SOCRATES: You are a dear golden ass if you suppose me to mean that Lysias
has altogether missed the mark, and that I can make a speech from which all
his arguments are to be excluded. The worst of authors will say something
which is to the point. Who, for example, could speak on this thesis of
yours without praising the discretion of the non-lover and blaming the
indiscretion of the lover? These are the commonplaces of the subject which
must come in (for what else is there to be said?) and must be allowed and
excused; the only merit is in the arrangement of them, for there can be
none in the invention; but when you leave the commonplaces, then there may
be some originality.

PHAEDRUS: I admit that there is reason in what you say, and I too will be
reasonable, and will allow you to start with the premiss that the lover is
more disordered in his wits than the non-lover; if in what remains you make
a longer and better speech than Lysias, and use other arguments, then I say
again, that a statue you shall have of beaten gold, and take your place by
the colossal offerings of the Cypselids at Olympia.

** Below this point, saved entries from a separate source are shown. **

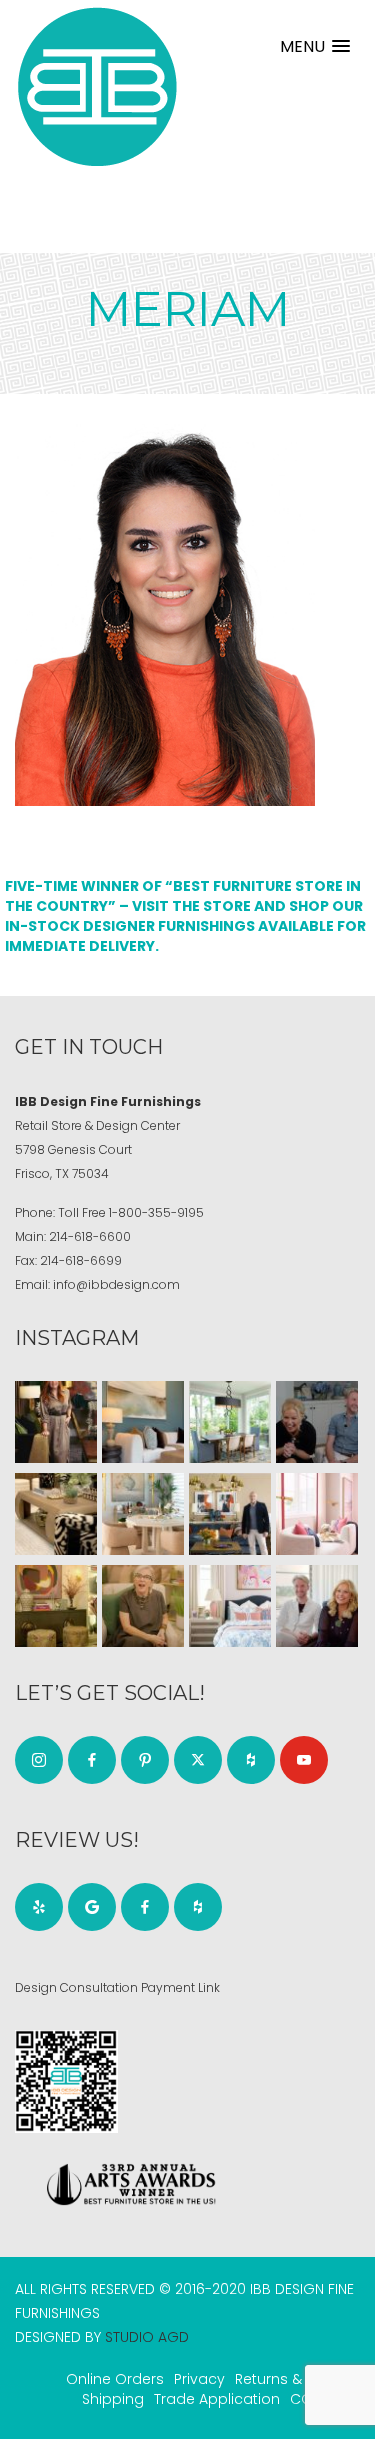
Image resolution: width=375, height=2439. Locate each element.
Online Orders (115, 2379)
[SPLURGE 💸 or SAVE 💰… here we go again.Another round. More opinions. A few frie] (317, 1606)
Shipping (113, 2399)
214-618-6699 (81, 1260)
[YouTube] (304, 1760)
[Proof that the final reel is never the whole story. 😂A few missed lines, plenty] (317, 1422)
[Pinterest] (145, 1760)
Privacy (199, 2379)
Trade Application (217, 2399)
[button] (315, 46)
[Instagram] (39, 1760)
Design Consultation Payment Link (117, 1987)
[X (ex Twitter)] (198, 1760)
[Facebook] (92, 1760)
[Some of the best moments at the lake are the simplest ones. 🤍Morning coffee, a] (230, 1422)
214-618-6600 (90, 1236)
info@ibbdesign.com (116, 1284)
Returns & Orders (295, 2379)
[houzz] (251, 1760)
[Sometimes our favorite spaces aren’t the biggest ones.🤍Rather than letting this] (317, 1514)
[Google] (92, 1907)
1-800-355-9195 (156, 1212)
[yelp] (39, 1907)
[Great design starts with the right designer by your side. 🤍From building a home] (143, 1514)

SOCRATES: How profoundly in earnest is the lover, because to tease him I
lay a finger upon his love! And so, Phaedrus, you really imagine that I am
going to improve upon the ingenuity of Lysias?

PHAEDRUS: There I have you as you had me, and you must just speak 'as you
best can.' Do not let us exchange 'tu quoque' as in a farce, or compel me
to say to you as you said to me, 'I know Socrates as well as I know myself,
and he was wanting to speak, but he gave himself airs.' Rather I would
have you consider that from this place we stir not until you have unbosomed
yourself of the speech; for here are we all alone, and I am stronger,
remember, and younger than you:--Wherefore perpend, and do not compel me to
use violence.

SOCRATES: But, my sweet Phaedrus, how ridiculous it would be of me to
compete with Lysias in an extempore speech! He is a master in his art and
I am an untaught man.

PHAEDRUS: You see how matters stand; and therefore let there be no more
pretences; for, indeed, I know the word that is irresistible.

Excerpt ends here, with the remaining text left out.